La construction d'un pont, qui s'appuyait sur l'île aux Bœufs, fut entreprise pour permettre la mise en place de la ligne de chemin de fer de Paris à Rouen, qui fut inaugurée le 2 mai 1843. Dans les années 1890, suite à l'ouverture de l'embranchement de Serquigny, la Compagnie de l'Ouest, gérante de la ligne, engagea la construction d'un nouveau pont, un peu en aval, en remplacement du premier, car la fréquence ferroviaire et le poids des convois devenaient de plus en plus importants.

Néanmoins, cet ouvrage était exclusivement réservé à la circulation des trains et les piétons continuèrent, durant plusieurs années, d'utiliser les petites embarcations pour traverser la Seine, malgré les risques encourus l'hiver lorsque le fleuve était en crue. La municipalité avait décidé, en 1892, de conserver l'ancien pont de chemin de fer, voué pourtant à la démolition, pour le transformer en pont-route très attendu, on l'imagine aisément, par les Osseliens et les Tourvillais.

Mais, ce ne fut que six ans plus tard, en 1898, que les crédits furent débloqués pour commencer les travaux confiés à la Compagnie de l'Ouest. Le tablier fut surélevé et deux piles furent supprimées, afin de permettre le passage des bateaux à vapeur avec leur haute cheminée, même lors des fortes crues d'hiver, tout en conservant un passage de 6 mètres de large pour traverser la Seine. L'inauguration de ce pont-route eut lieu les 15 et 16 juin 1901.

Dans la ville, ce fut une fête mémorable avec la présence de nombreuses personnalités invitées par les organisateurs, Eugène Plantrou, industriel du textile d'Oissel et Félix Deshais, le maire accompagné du Conseil municipal au grand complet. En 1914, les Allemands décidèrent de faire sauter les ponts d'Oissel. Lors de la première guerre mondiale, l'armée allemande pénétra en France par la frontière belge. Les troupes françaises, cantonnées à l'est près de l'Alsace et de la Lorraine, durent modifier très rapidement leur position. Pour rejoindre le front, une partie des convois militaires prirent la direction du nord en empruntant la voie de chemin de fer qui passait par Oissel. Les espions allemands le comprirent et décidèrent de faire sauter les ponts pour ralentir l'armée française.
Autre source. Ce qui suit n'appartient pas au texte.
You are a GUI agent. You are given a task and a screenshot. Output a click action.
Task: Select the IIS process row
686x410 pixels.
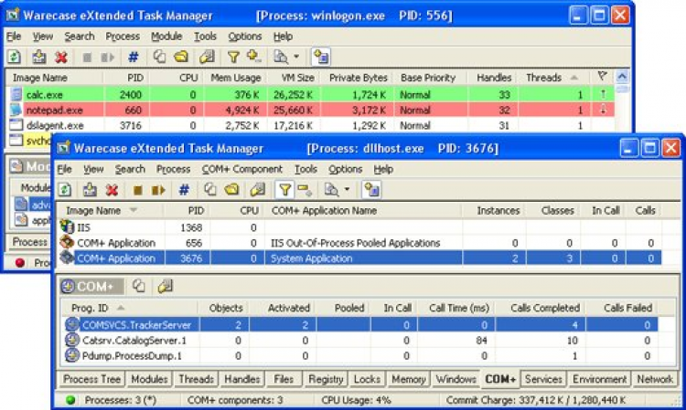91,226
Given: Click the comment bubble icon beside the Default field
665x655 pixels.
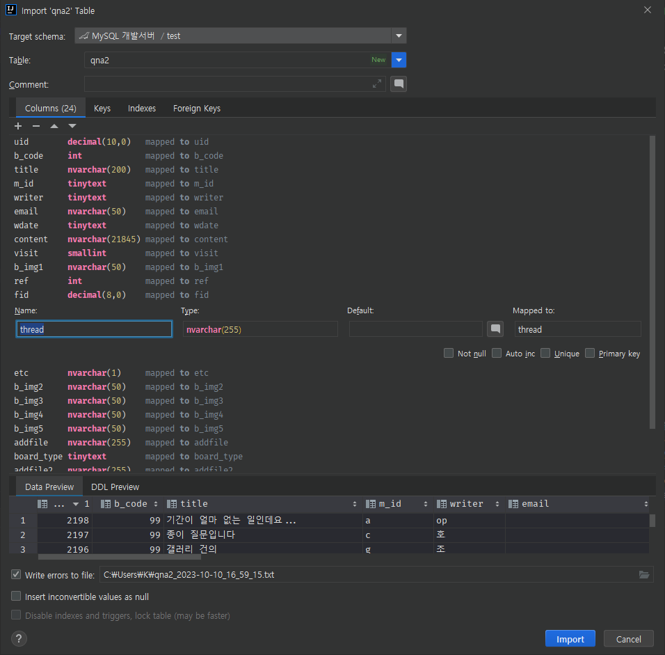Looking at the screenshot, I should (x=495, y=329).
Mais grâce à Octavie Delacour (1), qui donna l'alerte, et au sergent Leroy, chargé de la garde des ponts, le passage fut sauvé de la destruction.

Destruction des ponts en 1944

La seconde guerre mondiale fut fatale aux ponts d'Oissel. Lors de la débâcle en 1940, pour contrer l'avancée de l'armée allemande, les soldats français firent sauter l'ouvrage métallique. Une fois installés à Oissel, les Allemands réparèrent le pont ferroviaire indispensable à la circulation des trains entre Rouen et Paris. Les alliés bombardèrent alors ce point stratégique à plusieurs reprises, particulièrement de mai à août 1944 et provoquèrent d'importants dégâts. Les Allemands durent alors construire une estacade, une sorte de pont de bois pour permettre aux trains de franchir la Seine. Effondré par endroit, disloqué, le pont ferroviaire sera remis en état par la sncf à la Libération.
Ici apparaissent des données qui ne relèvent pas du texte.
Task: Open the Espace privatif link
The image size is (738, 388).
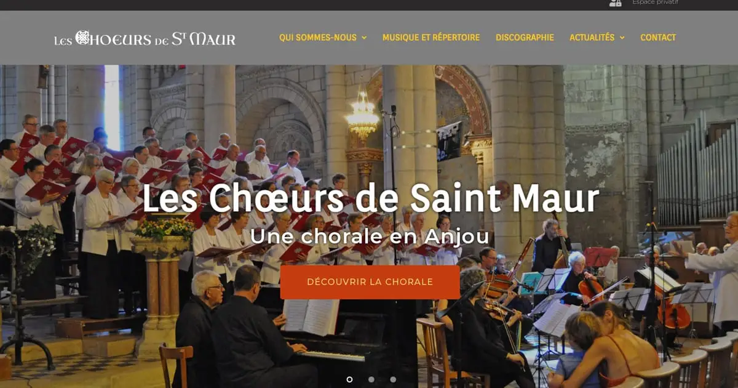Action: pyautogui.click(x=655, y=2)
Ce n'est qu'après de longs travaux de soudure que le viaduc ferroviaire sera complètement réparé et soumis aux essais officiels le 15 juin 1947. Quant au pont route, il a d'abord été remplacé provisoirement en 1944 par un pont Bailley monté par le génie américain puis en 1971 par une structure nouvelle à deux voies de 208 m de long. Aujourd'hui, cet axe de communication important, entre la rive droite et la rive gauche de la Seine, est emprunté, chaque jour, par 8000 à 10 000 véhicules.

Sources : "Histoire des ponts de Rouen et de sa région" par Yves Fache"Oissel histoire" n°1 (octobre 1982) et n°2 (Janvier 1983) Direction Départementale de l'Équipement et les services de la sncf .

(1) Le 16 septembre 1914, Octavie Delacour traversait la forêt de Neuf Marché, près de Gournay-en-Bray lorsqu'elle fut arrêtée par un commando allemand. Elle entendit et comprit les paroles prononcées par les Allemands et, une fois relâchée, elle avertit les autorités civiles et militaires qui donneront l'alerte dans tout le département. Comme ailleurs, les sentinelles d'Oissel furent sur le qui-vive et les saboteurs allemands, qui avaient pour mission de faire sauter les ponts d'Oissel, furent stoppés par le sergent Leroy et ses hommes.